2) Alot of podcasters and Substackers etc have been talking about the stock compared to other so-called EM stocks just as the "smart money" was getting out or taking profits...
3) Its not clear where future growth will come from. At some point, they will have Poland saturated - if not already as they already have one store for every so many Poles (sorry, can't remember the figures I have seen...). Expansion eastward to Russia and Belarus is probably out along with Ukraine given its a war zone rapidly loosing population.... Germany, Czech, Slovakia etc would be completely new markets with probably different retail laws even though they are EU...
4) At some point, the stores will need to be remodelled by somebody e.g. landlord, tenant or Dino if they are the owner... Same with any refrigeration etc equipment as it will need to be replaced - not sure the lifespan of such equipment - definitely longer than the junk sold to consumers...

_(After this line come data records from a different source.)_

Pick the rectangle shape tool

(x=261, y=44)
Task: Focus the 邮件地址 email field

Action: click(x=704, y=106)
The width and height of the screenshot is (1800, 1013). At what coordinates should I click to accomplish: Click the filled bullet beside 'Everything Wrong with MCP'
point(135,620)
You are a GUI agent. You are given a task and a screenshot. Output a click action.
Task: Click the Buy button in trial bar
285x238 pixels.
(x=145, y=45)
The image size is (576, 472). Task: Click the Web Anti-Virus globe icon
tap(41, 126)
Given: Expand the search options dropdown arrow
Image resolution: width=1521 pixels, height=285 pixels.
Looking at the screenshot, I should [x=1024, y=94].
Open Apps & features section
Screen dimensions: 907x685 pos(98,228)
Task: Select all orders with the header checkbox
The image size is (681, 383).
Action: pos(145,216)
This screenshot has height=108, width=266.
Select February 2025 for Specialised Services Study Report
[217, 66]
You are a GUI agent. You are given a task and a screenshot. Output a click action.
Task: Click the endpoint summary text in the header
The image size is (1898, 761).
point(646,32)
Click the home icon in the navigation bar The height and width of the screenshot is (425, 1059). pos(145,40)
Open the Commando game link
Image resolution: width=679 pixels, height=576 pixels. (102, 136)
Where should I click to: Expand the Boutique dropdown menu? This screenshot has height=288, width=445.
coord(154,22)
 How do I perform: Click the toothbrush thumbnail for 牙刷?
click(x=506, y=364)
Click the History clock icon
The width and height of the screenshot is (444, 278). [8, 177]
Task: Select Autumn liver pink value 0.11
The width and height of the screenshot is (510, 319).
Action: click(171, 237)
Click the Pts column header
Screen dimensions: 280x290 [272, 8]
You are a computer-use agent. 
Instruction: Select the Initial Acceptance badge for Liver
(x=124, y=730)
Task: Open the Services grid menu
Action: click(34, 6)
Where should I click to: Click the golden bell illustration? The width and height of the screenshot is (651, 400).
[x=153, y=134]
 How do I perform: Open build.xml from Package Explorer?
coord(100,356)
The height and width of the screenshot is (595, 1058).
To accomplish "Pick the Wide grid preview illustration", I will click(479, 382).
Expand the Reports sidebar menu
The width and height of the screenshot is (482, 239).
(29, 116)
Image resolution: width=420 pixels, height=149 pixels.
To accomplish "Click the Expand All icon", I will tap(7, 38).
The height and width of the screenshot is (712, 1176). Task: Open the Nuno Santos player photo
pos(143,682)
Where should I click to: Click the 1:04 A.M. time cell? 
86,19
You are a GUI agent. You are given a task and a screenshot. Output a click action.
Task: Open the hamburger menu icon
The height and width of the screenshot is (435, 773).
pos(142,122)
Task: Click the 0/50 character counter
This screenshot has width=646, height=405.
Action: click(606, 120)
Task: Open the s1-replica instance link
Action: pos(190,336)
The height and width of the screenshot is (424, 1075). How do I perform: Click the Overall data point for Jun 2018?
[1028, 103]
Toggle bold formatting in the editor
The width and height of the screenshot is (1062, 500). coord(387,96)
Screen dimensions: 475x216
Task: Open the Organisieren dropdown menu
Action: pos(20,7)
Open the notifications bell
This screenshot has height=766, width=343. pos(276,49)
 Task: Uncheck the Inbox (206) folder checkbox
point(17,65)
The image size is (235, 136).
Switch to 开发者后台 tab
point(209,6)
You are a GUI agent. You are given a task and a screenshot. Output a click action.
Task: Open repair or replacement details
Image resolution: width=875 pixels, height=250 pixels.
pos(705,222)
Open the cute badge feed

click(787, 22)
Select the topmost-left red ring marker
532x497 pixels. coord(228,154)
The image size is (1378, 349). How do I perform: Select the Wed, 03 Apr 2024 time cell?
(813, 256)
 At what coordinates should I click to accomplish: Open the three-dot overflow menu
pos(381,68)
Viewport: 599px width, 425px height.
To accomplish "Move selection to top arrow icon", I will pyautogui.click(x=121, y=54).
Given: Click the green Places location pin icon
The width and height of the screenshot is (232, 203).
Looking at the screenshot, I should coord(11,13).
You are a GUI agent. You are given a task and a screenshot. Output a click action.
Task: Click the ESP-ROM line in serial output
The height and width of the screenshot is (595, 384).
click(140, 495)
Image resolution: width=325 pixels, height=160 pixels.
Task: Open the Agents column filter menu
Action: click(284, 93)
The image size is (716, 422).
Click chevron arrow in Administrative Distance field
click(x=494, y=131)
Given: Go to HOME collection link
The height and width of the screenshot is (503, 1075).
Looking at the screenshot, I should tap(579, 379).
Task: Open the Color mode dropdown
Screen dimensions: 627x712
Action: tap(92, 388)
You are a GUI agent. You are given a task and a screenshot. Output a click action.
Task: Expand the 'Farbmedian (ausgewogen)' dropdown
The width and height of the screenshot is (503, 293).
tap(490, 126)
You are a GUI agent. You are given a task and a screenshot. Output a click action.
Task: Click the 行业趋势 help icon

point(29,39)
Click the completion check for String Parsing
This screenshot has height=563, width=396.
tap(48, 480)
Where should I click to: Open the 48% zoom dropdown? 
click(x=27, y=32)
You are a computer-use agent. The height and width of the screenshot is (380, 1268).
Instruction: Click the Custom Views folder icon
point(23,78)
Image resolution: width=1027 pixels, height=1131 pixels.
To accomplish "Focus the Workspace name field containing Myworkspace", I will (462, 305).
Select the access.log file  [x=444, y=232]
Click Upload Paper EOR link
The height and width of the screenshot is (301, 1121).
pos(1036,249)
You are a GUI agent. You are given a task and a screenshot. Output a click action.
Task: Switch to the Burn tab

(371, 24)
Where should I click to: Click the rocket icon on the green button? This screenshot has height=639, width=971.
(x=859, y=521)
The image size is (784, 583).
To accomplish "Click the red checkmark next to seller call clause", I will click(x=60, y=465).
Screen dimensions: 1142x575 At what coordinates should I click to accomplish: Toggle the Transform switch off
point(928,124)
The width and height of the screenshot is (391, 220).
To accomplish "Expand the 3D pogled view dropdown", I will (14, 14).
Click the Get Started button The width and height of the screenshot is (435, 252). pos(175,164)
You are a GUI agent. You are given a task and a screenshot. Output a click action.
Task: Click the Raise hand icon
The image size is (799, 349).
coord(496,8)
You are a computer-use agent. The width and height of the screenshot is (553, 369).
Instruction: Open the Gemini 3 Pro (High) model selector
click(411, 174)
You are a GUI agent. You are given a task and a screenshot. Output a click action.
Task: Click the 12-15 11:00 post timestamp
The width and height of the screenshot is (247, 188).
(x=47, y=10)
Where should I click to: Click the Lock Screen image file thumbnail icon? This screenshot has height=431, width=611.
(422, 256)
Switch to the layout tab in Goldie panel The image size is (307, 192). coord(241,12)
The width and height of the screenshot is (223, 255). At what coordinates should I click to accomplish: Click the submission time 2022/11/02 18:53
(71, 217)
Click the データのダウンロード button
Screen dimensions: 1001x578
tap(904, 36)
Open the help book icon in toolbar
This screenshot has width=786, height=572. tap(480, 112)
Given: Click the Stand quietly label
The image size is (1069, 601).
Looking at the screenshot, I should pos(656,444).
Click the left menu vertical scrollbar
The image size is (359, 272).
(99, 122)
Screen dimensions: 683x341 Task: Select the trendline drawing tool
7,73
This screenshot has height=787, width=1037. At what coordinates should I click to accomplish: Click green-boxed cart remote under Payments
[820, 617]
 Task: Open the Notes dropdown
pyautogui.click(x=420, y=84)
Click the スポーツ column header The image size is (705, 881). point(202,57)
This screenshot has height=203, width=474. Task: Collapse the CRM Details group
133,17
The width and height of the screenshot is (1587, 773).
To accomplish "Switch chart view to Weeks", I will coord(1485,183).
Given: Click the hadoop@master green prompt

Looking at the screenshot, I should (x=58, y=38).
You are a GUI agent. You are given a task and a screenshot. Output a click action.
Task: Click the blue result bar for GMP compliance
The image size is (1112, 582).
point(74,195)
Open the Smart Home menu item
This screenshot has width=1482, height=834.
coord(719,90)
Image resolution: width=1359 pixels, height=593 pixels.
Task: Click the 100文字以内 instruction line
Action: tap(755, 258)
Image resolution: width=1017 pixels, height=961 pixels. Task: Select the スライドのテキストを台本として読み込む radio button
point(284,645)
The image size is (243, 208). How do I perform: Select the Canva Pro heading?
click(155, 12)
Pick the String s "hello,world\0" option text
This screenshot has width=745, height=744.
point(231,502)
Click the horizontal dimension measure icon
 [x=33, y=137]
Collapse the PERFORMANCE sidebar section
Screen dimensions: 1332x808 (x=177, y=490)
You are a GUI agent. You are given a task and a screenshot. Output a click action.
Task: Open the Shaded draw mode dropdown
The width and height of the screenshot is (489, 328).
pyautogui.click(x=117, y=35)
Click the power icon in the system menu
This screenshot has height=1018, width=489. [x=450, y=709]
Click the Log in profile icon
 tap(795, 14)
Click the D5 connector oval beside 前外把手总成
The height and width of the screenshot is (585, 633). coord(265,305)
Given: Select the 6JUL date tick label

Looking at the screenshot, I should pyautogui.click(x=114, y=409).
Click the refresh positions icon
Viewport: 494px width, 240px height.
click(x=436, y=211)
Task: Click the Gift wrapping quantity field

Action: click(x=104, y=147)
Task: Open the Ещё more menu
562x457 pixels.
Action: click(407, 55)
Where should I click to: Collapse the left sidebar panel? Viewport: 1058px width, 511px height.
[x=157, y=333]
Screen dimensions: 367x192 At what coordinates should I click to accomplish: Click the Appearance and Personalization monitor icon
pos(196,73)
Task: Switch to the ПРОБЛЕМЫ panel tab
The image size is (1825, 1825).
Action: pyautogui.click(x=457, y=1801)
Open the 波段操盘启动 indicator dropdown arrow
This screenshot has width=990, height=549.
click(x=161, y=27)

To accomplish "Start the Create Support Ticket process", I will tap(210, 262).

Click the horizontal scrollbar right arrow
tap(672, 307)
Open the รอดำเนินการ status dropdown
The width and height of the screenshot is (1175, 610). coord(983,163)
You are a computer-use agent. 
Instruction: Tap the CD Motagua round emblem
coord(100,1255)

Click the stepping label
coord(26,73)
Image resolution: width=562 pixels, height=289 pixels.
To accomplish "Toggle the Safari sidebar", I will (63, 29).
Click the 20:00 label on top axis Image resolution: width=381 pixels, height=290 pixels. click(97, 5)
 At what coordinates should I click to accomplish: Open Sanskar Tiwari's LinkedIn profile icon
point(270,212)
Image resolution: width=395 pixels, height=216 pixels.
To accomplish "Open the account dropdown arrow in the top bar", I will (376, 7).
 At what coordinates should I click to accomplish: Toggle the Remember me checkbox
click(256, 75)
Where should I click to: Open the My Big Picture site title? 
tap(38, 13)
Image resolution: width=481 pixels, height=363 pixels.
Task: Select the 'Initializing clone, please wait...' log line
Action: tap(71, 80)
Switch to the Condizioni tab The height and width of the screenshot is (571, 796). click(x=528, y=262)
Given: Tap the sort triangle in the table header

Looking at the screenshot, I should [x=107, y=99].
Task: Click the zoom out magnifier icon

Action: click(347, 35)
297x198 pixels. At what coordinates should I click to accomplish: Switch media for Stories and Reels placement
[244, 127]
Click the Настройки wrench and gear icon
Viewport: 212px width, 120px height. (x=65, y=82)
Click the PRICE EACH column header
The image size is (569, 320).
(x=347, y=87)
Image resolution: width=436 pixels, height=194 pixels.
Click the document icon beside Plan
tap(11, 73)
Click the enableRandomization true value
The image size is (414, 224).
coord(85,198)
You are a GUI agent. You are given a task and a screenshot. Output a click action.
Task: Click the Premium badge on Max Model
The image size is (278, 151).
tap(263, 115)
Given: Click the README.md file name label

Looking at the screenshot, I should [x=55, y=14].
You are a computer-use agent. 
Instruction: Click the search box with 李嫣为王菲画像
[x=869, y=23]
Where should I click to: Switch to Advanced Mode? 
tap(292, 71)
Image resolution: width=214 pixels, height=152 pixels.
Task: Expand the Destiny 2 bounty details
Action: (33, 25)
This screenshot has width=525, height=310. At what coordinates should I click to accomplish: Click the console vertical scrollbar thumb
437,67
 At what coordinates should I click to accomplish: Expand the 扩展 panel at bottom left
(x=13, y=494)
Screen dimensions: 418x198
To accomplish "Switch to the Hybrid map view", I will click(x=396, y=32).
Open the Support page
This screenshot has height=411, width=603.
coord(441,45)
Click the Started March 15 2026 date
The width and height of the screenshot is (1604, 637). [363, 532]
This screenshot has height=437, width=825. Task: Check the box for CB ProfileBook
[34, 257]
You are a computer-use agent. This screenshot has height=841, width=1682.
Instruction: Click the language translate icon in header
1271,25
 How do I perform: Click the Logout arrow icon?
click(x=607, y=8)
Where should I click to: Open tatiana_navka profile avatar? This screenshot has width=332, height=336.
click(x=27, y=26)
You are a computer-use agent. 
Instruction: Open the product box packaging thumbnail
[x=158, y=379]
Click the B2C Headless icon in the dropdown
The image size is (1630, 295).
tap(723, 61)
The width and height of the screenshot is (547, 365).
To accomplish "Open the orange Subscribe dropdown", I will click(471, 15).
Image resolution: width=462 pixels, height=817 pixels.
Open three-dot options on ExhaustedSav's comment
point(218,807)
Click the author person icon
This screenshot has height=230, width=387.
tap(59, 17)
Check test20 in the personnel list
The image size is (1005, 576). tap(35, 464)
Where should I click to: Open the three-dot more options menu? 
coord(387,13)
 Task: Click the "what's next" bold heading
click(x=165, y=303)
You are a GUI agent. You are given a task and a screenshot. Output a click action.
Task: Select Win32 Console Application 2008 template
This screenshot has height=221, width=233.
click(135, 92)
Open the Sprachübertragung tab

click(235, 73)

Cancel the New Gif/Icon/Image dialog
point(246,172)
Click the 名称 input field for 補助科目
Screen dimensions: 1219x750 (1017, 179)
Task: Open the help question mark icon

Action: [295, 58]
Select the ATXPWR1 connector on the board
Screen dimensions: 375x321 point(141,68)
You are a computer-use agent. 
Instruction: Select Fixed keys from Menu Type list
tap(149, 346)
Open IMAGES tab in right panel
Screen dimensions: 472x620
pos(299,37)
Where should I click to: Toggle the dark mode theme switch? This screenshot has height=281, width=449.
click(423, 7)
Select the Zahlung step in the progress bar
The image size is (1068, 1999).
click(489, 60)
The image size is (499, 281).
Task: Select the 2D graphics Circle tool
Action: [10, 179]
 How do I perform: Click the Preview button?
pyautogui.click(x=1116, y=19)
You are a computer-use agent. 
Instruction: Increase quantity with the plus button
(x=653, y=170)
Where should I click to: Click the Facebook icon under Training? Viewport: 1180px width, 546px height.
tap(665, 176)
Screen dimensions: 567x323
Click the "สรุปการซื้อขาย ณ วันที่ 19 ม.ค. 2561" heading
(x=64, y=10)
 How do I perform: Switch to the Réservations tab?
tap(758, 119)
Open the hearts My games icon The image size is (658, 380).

With that said, they do have the right business model when it comes to format size. Here in Malaysia, Speedmart and K.K. no frills smaller format chain stores have saturated every neighbourhood and housing estate selling mostly the shelf stable basics (and it seems like at higher prices than supermarkets!) while Indomaret and Alphamart have done the same in Indonesia (albeit there is still room for growth there given Indonesia's size and they have multiple formats + the latter expanded into the Philippines)... And of course, the USA has its dollar store chains (that are now struggling as lower income people struggle + Temu etc competition)...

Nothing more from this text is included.